● To be done: Rewrite the entries from the start of the list through the line containing "point(233,18)", changing every "pixels" to "px" and leaving everything else as it is.

● Supplied records:
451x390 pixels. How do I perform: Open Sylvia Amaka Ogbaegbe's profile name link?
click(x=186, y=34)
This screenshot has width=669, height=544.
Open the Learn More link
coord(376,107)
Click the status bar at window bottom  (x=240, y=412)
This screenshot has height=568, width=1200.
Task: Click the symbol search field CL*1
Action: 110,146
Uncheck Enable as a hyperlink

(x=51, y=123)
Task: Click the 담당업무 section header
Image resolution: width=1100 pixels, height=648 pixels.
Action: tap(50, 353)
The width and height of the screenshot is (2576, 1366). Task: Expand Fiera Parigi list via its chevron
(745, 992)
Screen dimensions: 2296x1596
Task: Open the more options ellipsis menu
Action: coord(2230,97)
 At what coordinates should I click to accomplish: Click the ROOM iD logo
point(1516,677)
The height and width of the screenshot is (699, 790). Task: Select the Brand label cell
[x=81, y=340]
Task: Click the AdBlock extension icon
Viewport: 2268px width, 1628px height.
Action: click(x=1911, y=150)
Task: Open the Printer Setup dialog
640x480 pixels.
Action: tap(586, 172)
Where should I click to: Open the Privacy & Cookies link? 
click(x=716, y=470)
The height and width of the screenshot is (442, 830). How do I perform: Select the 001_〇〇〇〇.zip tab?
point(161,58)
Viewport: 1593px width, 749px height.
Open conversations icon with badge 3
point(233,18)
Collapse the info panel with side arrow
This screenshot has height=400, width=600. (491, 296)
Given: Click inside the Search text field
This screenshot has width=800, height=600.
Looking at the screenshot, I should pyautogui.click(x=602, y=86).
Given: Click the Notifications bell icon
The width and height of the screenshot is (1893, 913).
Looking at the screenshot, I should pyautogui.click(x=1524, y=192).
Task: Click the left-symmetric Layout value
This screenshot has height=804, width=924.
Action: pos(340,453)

● Exercise answer:
451x390 px. How do I perform: Open Sylvia Amaka Ogbaegbe's profile name link?
click(x=186, y=34)
This screenshot has width=669, height=544.
Open the Learn More link
coord(376,107)
Click the status bar at window bottom  (x=240, y=412)
This screenshot has height=568, width=1200.
Task: Click the symbol search field CL*1
Action: 110,146
Uncheck Enable as a hyperlink

(x=51, y=123)
Task: Click the 담당업무 section header
Image resolution: width=1100 px, height=648 px.
Action: tap(50, 353)
The width and height of the screenshot is (2576, 1366). Task: Expand Fiera Parigi list via its chevron
(745, 992)
Screen dimensions: 2296x1596
Task: Open the more options ellipsis menu
Action: coord(2230,97)
 At what coordinates should I click to accomplish: Click the ROOM iD logo
point(1516,677)
The height and width of the screenshot is (699, 790). Task: Select the Brand label cell
[x=81, y=340]
Task: Click the AdBlock extension icon
Viewport: 2268px width, 1628px height.
Action: click(x=1911, y=150)
Task: Open the Printer Setup dialog
640x480 px.
Action: tap(586, 172)
Where should I click to: Open the Privacy & Cookies link? 
click(x=716, y=470)
The height and width of the screenshot is (442, 830). How do I perform: Select the 001_〇〇〇〇.zip tab?
point(161,58)
Viewport: 1593px width, 749px height.
Open conversations icon with badge 3
point(233,18)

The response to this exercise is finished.